Same test. 90% sensitivity, 90% specificity, unchanged in both scenarios. The only thing that moved was how common the disease was in the room. This is the single most common source of confusion in diagnostic testing, and it's why validating a test in a specialist clinic and then deploying it as a mass screening tool is a genuinely different act, statistically, than it looks.
→ See the full worked example in Lesson 5Relative risk reduction is the number that ends up in a headline or a drug ad, because it's always the bigger-looking number. Absolute risk reduction and Number Needed to Treat are the numbers that tell you what actually happens to a room full of real patients — including the 24 out of 25 who take on the drug's side effects for no personal benefit at all. Neither number is wrong. Only one of them is honest about scale.
→ See the ARR/RRR/NNT framework in Lesson 3In a forest plot, it's common to see every single trial's confidence interval touch or cross the line of "no effect" — none of them, alone, could claim statistical significance. And yet the pooled diamond at the bottom, combining all of their data, can sit clearly away from that line. This isn't a trick; it's exactly what averaging is supposed to do. Five noisy, individually inconclusive sensor readings pointing the same direction are real signal, even when none of them alone clears the bar.
→ See the annotated forest plot in Lesson 4This is the cleanest illustration of confounding in the whole course precisely because nobody is tempted to believe the causal story. Smoking drives both lighter-carrying and cancer risk, creating a spurious statistical link between two things that have no direct connection at all. The uncomfortable part is that most real confounders in observational medical research are nowhere near this obvious — which is exactly why residual confounding, from a variable nobody thought to measure, can never be fully ruled out in an observational study, no matter how careful the adjustment.
→ See the confounding triangle in Lesson 6GRADE deliberately keeps these separate. "Don't smoke during pregnancy" is a strong recommendation built on evidence that's technically low-certainty — you can't ethically randomize the exposure, so the evidence base is observational. It's strong anyway, because the plausible harm is severe and the cost of following the advice is essentially nothing. Meanwhile, a well-proven drug with high-certainty evidence behind it can still carry only a conditional recommendation, if the benefit is modest enough that reasonable patients would disagree about whether it's worth the trade-off. A guideline that collapses these two dials into one confident-sounding sentence is hiding information you need.
→ See the GRADE framework in Lesson 7Three studies can each report a "non-significant" result and mean three completely different things: one might be genuinely null with a narrow, precise interval sitting right on top of "no effect." Another might be badly underpowered, with a wide interval that happens to straddle the line but is entirely compatible with a large real effect. Only the width of the interval tells you which is which — the p-value alone collapses that distinction into a single pass/fail bit and throws away the part that actually mattered.

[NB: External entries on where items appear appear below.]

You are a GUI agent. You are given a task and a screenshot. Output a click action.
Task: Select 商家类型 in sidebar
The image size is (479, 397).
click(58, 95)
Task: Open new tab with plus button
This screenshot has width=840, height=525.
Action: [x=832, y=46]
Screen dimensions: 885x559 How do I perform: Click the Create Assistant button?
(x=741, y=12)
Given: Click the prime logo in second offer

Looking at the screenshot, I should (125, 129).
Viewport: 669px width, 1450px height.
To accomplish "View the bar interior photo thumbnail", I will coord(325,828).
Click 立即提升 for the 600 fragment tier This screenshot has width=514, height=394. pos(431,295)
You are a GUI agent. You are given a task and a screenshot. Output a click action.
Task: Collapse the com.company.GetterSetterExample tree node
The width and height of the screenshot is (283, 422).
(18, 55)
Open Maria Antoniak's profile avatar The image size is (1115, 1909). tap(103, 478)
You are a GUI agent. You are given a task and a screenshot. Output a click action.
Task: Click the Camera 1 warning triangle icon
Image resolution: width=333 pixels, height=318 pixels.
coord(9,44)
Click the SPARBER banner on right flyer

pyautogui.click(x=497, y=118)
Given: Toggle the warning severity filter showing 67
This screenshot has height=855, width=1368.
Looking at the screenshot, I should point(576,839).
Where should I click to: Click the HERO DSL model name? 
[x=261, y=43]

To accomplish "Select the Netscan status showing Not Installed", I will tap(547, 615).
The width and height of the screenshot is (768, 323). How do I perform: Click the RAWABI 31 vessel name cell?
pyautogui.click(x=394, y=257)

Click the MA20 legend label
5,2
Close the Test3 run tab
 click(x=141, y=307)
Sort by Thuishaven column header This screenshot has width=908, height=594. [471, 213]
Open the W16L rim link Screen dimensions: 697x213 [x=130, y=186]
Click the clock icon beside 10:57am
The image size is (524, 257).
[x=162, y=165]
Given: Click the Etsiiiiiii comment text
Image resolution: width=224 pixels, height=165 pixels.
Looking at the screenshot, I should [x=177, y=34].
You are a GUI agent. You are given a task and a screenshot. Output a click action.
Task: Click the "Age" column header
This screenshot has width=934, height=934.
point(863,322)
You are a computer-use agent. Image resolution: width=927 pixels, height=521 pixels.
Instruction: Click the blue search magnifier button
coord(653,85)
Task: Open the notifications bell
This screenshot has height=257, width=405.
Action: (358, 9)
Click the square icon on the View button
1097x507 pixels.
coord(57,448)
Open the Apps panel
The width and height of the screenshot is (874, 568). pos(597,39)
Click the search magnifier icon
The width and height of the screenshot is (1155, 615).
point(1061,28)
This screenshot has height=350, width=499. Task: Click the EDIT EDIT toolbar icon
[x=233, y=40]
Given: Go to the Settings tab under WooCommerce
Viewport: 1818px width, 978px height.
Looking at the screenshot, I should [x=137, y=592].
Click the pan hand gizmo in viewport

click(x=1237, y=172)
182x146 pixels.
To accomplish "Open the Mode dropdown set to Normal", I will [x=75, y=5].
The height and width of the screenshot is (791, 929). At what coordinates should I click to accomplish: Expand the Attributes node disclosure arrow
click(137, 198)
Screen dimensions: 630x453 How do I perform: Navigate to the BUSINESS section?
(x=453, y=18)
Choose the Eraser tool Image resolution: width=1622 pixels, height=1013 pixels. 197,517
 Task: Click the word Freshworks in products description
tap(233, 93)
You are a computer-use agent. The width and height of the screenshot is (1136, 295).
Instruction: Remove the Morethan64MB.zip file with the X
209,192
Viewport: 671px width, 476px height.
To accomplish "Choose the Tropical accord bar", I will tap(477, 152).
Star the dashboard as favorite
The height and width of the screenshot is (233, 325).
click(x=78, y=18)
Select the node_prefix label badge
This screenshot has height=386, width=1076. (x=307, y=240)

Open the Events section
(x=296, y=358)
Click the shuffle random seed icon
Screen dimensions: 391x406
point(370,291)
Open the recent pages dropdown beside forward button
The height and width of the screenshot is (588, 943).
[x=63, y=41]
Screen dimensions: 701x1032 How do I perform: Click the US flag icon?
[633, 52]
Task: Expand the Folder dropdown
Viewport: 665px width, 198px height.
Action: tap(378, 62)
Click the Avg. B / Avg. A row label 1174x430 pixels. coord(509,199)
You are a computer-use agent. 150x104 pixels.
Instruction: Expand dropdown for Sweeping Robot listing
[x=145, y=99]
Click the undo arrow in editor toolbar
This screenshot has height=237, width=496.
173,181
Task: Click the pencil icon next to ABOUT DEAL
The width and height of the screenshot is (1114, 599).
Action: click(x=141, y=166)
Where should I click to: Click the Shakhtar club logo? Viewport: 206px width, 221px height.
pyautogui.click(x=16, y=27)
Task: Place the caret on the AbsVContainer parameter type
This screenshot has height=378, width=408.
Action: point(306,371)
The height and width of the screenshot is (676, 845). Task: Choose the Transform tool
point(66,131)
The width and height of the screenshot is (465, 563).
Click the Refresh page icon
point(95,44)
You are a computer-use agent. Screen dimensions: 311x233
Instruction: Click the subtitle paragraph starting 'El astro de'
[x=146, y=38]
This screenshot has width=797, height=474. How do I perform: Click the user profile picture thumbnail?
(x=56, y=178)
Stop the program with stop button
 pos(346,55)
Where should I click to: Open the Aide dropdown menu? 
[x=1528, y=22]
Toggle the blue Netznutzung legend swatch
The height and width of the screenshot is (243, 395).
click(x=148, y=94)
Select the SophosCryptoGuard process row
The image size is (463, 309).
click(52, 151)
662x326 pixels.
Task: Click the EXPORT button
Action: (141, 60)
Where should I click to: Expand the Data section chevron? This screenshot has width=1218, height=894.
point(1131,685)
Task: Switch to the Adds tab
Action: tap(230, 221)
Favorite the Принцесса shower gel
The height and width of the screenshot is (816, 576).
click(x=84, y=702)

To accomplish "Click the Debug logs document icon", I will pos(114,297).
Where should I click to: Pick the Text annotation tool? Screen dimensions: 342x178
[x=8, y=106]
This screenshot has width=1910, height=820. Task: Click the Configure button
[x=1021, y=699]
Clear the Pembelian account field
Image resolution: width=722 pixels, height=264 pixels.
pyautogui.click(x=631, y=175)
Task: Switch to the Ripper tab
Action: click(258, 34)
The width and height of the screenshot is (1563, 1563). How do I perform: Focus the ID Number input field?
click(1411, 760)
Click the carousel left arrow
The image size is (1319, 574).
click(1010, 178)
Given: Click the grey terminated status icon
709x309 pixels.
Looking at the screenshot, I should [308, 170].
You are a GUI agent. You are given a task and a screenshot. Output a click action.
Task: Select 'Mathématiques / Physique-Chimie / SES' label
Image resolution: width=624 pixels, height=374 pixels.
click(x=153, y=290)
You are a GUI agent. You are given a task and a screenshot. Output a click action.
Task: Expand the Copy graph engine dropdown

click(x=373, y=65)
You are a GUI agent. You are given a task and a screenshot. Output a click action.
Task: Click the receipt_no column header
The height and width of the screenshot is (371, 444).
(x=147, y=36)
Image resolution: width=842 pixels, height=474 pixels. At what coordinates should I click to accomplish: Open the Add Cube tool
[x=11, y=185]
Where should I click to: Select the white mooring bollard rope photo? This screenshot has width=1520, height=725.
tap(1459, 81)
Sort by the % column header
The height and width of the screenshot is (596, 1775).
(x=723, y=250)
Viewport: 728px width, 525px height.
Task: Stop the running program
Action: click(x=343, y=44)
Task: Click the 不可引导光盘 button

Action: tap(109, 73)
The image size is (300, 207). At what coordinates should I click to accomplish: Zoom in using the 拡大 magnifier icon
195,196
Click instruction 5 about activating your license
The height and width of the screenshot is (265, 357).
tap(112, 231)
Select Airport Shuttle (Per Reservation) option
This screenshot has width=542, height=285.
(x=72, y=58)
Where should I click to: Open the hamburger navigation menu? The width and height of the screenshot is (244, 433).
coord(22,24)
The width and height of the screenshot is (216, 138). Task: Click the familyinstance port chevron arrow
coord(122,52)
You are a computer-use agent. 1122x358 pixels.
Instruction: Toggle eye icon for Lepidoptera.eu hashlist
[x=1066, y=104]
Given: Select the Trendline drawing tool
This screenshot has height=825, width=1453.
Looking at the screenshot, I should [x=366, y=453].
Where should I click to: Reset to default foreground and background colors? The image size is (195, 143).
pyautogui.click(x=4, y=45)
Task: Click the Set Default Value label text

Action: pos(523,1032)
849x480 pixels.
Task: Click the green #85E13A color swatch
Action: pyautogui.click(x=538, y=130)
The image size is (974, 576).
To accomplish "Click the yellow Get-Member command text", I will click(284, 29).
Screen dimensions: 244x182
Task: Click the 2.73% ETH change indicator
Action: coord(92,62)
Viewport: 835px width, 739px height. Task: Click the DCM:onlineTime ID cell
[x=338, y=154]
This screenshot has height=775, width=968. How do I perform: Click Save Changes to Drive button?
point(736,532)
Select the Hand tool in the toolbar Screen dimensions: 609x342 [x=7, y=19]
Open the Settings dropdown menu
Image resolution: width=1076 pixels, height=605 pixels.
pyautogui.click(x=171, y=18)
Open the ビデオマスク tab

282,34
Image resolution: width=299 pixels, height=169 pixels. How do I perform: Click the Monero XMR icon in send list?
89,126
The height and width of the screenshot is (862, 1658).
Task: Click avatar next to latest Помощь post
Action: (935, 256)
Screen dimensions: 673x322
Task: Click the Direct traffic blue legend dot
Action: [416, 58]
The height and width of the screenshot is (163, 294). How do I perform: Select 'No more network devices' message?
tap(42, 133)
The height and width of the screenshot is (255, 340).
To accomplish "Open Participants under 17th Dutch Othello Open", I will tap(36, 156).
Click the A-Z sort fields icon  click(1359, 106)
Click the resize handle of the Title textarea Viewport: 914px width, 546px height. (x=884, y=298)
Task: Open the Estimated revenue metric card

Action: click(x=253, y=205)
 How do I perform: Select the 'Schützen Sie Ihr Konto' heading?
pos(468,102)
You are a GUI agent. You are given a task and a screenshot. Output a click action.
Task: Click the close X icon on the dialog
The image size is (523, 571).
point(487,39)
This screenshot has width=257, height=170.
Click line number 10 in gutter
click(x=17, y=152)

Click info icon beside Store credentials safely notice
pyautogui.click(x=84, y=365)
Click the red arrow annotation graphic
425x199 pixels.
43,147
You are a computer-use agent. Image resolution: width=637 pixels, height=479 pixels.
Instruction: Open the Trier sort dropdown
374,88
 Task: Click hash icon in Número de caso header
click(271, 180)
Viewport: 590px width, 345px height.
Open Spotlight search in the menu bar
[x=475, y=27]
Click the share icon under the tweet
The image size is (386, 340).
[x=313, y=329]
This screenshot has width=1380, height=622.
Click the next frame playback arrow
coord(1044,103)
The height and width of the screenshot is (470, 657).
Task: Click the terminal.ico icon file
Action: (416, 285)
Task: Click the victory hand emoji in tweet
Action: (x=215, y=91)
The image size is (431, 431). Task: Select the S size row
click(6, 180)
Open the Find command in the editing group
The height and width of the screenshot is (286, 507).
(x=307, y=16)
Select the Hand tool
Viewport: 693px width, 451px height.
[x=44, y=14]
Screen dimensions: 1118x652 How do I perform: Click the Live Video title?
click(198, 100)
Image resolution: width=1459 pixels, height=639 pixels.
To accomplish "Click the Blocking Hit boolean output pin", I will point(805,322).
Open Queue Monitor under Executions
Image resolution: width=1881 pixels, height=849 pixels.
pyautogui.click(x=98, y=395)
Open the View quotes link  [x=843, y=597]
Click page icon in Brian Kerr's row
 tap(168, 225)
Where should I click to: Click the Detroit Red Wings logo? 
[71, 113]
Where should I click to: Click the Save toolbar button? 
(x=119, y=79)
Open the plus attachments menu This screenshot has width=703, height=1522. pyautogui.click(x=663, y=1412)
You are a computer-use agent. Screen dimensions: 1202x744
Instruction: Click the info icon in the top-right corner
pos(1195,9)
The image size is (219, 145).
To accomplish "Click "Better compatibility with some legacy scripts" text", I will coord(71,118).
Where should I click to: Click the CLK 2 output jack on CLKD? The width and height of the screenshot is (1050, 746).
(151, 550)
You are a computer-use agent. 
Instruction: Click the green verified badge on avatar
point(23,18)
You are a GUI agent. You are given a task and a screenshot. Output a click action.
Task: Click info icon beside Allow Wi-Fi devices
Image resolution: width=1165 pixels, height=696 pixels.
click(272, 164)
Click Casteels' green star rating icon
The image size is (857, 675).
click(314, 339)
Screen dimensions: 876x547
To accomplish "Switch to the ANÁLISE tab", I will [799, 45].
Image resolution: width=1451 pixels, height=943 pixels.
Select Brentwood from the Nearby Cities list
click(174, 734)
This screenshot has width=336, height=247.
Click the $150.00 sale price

→ See the three-study CI comparison in Lesson 8Cholesterol, tumor size on a scan, blood glucose, bone density — these are fast, cheap, convenient things to measure, which is exactly why so many trials measure them instead of the outcome patients actually care about. A drug can reliably improve the surrogate and simply fail to move survival, quality of life, or fracture risk at all — or, in rarer and more troubling cases, improve the surrogate while causing net harm. The convenience of the surrogate is precisely what makes it worth being suspicious of.
→ See the surrogate endpoint table in Lesson 8Test 20 unrelated subgroups — men, women, over-65s, diabetics, and so on — against a treatment with truly zero effect, and the math says you should expect roughly one of them to cross p < 0.05 just from noise. That's not a hypothetical edge case; it's the arithmetic of the threshold itself. It's the exact same failure mode as tuning a model against its own test set until a number looks good — and the fix is the same in both fields: decide the primary comparison before you see the data, and hold it fixed.
Every one of these surprises comes from the same root cause: a single summary number, taken at face value, hides a second variable that changes everything — prevalence, absolute scale, sample size, an unmeasured confounder, evidence certainty, interval width, the outcome being measured, or the number of chances taken to find it. The whole discipline of critical appraisal, from Lesson 1 onward, is really just the habit of asking "what's the second variable here?" before accepting the first number you're handed.